I’m back from speaking at the Northwest Flower and Garden Show. What a whirlwind trip and a breath of Spring! My suitcases are bulging with gifts, and I also snuck in a few dahlias and a peony I’ve never grown, ‘Myrtle Gentry.’ I’m told it truly is dinner-plate sized. Time to buy another peony support.
Friends, Leslie from Growing a Garden in Davis and Cindy From My Corner of Katy gave me a dahlia from Swan Island Dahlias called ‘Tutti Frutti.’ A group of us are growing this dahlia all over the U.S. to see how it performs. As you know dahlias in Oklahoma aren’t the easiest thing ever, but I am often successful with them if I get them started early. Since I have so many this early in the season, I’m going to pot them up today in the greenhouse to get them off to a good start. However, I’ve also planted them straight outside when the weather is consistently warm. I think, with dahlias the thing to remember is they come from the mountains of Mexico. That means they don’t love super hot weather so I grow them on the east side of my house or allow them to mingle in the partial shade of a rose bush. That’s what I’ve done with ‘Juanita,’ one of my favorites. I also don’t dig them every year. You can if you like, but I’m often too busy and worn out to mess with it. Usually, they come back unless we’ve had a horrid winter. It’s a crap shoot really.
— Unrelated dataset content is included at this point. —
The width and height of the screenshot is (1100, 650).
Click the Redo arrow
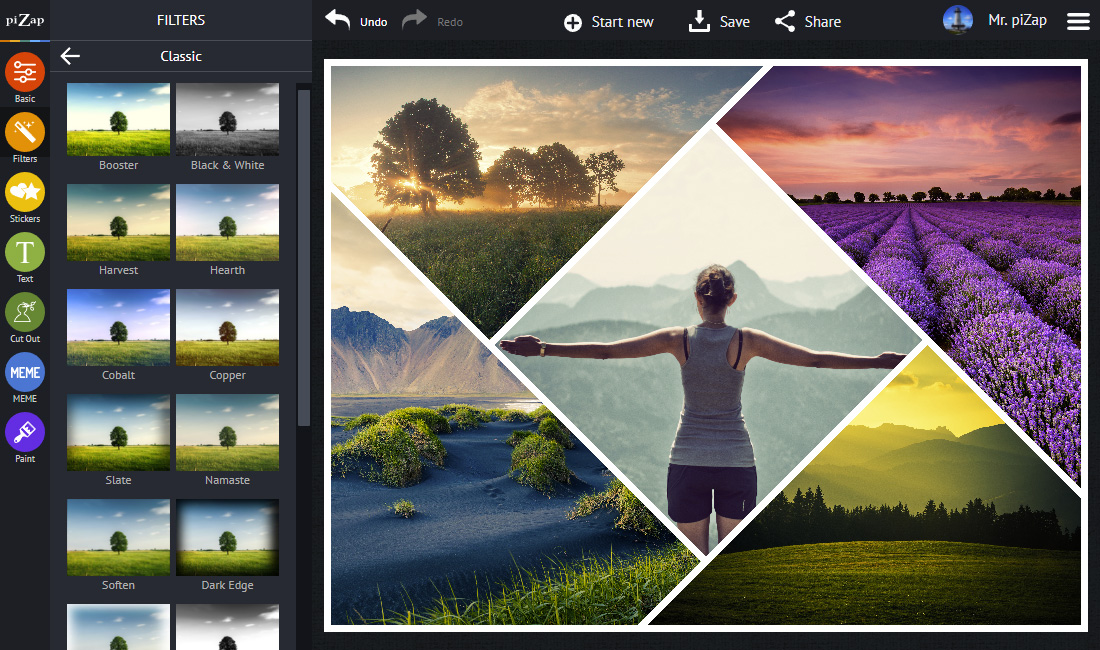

Back to the show…When you walk into the building with the show gardens, there is an overwhelming scent of spring with hyacinths, tulips and other bulbs in bloom. Garden designers work for months to get everything to burst into bloom at just the right moment for the show’s five days. Trees are blooming too. Also, this year, there was a garden designed entirely with orchids. I do love the complexity of these fabulous plants.
My two favorite gardens were also favorites of the judges: “Discovering Alaska” by Adam Gorski Landscapes, Inc. and “The Tiny Tetons” by Nature Perfect Landscape and Design and The Barn Nursery, both in Olympia, Washington. For more about the gardens, just click on the link.
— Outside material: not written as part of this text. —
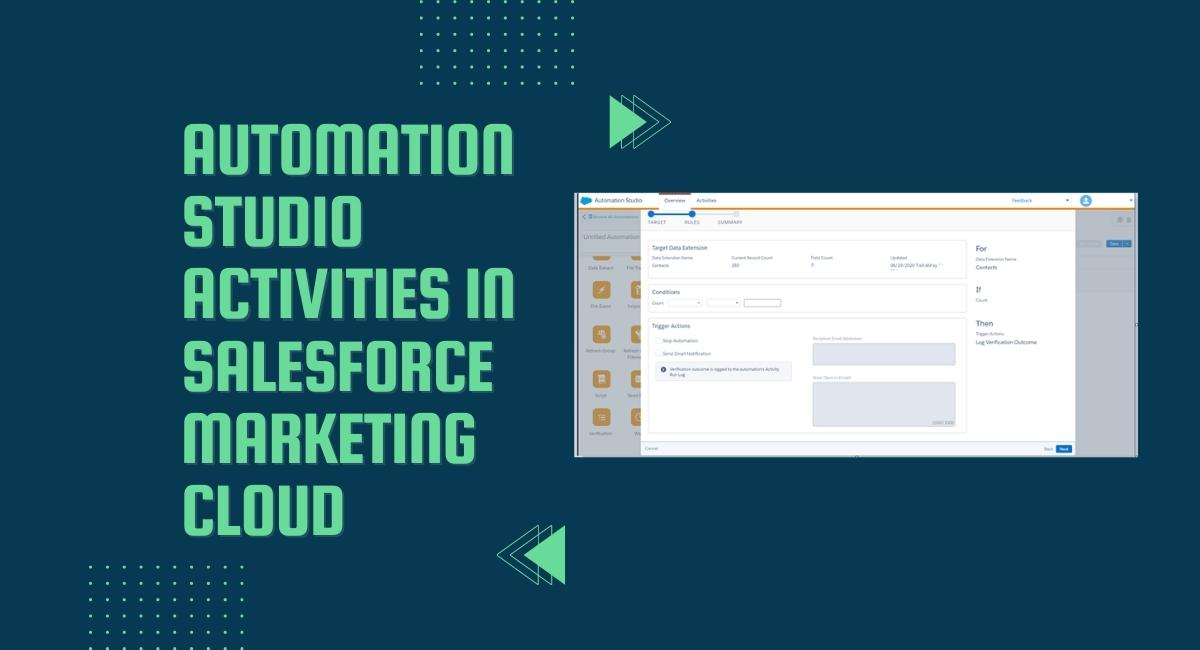Expand the Feedback dropdown

click(1067, 201)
Here’s a closeup of that “river” again.
If I sound a bit euphoric, it’s probably jet lag, but I had the best time. I always do. I spoke twice, once on Friday–I got to be on a panel with Ruth Rogers Clausen. Oh my! Later, we went out to dinner with Danielle Ernest, another dear friend. I also spoke on Saturday to a very receptive after-lunch crowd. I was surprised they weren’t sleepier. I talked about dream balconies, decks and patios in my first talk as part of a Gardening 101 series on small, urban spaces. Since the theme of this year’s Northwest Flower and Garden Show was America the Beautiful, I treated my talk like a travelogue. We had fun. Saturday’s talk was “Ten Steps on the Gardening Path to Happiness.” I love encouraging gardeners in all stages. In between times, I attended the Tweetup on Thursday morning and snapped a shot of Danger Garden in her spiky element. She loves desert plants and lives in Portland. Don’t we always love the gardens that are hardest for us to grow? It’s a great way to stretch our creative muscles. Later, that night a group of us went out to dinner. More fun.
On my last day after my talk, I ran down to the Pike Place Market and stopped in at Le Panier for some macarons. Macarons are made with egg whites and almond flour so they are usually gluten if not dairy free. Still, check with the bakery of your choice before you buy. I wouldn’t want to make you go astray. Here are mine. They were so good. I bought enough to share with my family. A taste of Paris in Seattle. C’est bon!
If you ever get the chance to visit Seattle, be sure to make a stop in this tiny bakery. If you can eat gluten, you’ll find a lot more pastries and bread on offer. If you can visit during the Northwest Flower & Garden Show, that would be even better.
On the walk back to the hotel, I ended up in Post Alley site of street art and the famous bubblegum wall. I’ll leave you to your own thoughts about it.